Conspirare: House of Belonging
Delos

Many of the performances on this latest collection by Conspirare are so powerful, one can't help but be awed by their beauty. That starts with its haunting opening work, Reaching, featuring music by the choral group's founder and leader Craig Hella Johnson and words by Welsh-Scottish poet/librettist Euan Tait, which, especially when elevated by the majestic singing of tenor Haitham Haidar and baritone Simon Barrad (and with the composer on piano), is so stirring it's almost overwhelming. The spell is cast the moment hushed voices intone “Oh, we are far away from home / We are turning away,” but that's hardly the only time music so moving and emotionally rich appears on a release that showcases the splendour of Conspirare's vocal artistry time and time again. Lustrous and ethereal, the singing by the Austin, Texas-based ensemble captivates, whether voiced by the full ensemble or by its exceptional soloists.

House of Belonging presents twelve works by American composers, many of them commissioned and one, Alex Berko's phenomenal Sacred Place, in six parts. In addition to Johnson and Berko, the album features pieces by Kevin Puts, Derrick Skye, Moira Smiley, Shara Nova, Michael Schachter, Margaret Bonds, and Ross Lee Finney (Puts, Berko, and Nova are represented by two works apiece). Augmenting the choir on selected pieces are Miró Quartet, pianist Carla McElhaney, violinist Sandy Yamamoto, and cellist Daniel Kopp, their contributions adding a vivid extra dimension to the vocal performances. In the soloist category, Haidar and Barrad excel but so too do tenor Michael Jones and sopranos Kathlene Ritch, Meg Dudley, and Savannah Porter.

Among other things, the album content emphasizes the need for human connection and to feel at home in the world, themes that have inspired the composers to create musical material that dovetails seamlessly with texts by Tait, John Muir, William Stafford, Kiara Skye, Wendell Berry, Rabindranath Tagore, David Whyte, Langston Hughes, Ludwig van Beethoven, and Hildegard of Bingen. Such content is always relevant but perhaps never more so than today when refugees are regularly trying to escape war-torn countries and civilians are at this moment being displaced by fighting in the Middle East. And of course the need for human connection was never felt more desperately than during recent pandemic-related lockdowns.

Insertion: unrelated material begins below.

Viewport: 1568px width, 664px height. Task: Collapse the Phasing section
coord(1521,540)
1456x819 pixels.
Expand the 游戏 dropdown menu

Unaccompanied, Haidar initiates Berko's Sacred Places with an opening prayer in an epic, twenty-one-minute work that replicates the outline of a Jewish service but substitutes its customary prayers with texts by various figures writing about the environment as a site of safety, comfort, and beauty. With piano, violin, and cello accompanying the ensemble, the piece progresses through settings sparsely arranged and others elaborately presented. Equaling Belonging for emotional impact and resonance, the work's disarmingly beautiful third movement “Shema” is distinguished by the magnificent singing of Haidar and Ritch, sparkling accompaniment by McElhaney, and Conspirare's soaring voices. Powerful too are “Mi Shebeirach,” “Kaddish,” and the closing prayer, the hushed latter closing the circle with Haidar complemented by the choir and piano.

Written in response to the refugee crisis in Europe, Puts' Home couples wordless choral singing with the emotive strings of Miró Quartet to powerful effect. The absence of text does nothing to make this sublime work any less enriching. Also featuring the string quartet, Skye's Black Ocean: Anthems of a Crowd 7 is a multi-faceted adventure that incorporates vocal effects and body percussion into its design. Elements of Hindustani classical music and West African fiddle music also emerge during this rhythmically infectious setting, which, aptly, uses fragments from a stream-of-consciousness poem by Skye called Cosmic Byproduct as the source text.

Elsewhere, pieces of quiet grandeur (Nova's The House of Belonging and Schachter's O Vorsehung), ethereal majesty (Finney's See How the Earth, from his choral cycle Spherical Madrigals), and carefree abandon (Bonds' Joy) enhance the recording. In his comments for O Vorsehung, Schachter makes note of “the devastating potency of music and words to connect us, uplift us, [and] to make sense of the world.” He might have been writing about House of Belonging in toto, given how terrifically the recording manifests all three. As one leaves this exceptional album, it might also be wise to remember Nova's inspiring words about her touching I Have Never Loved Someone, composed for her child but also written during the time of her maternal grandmother's passing: “Let us practice growing our capacity to love and be loved.”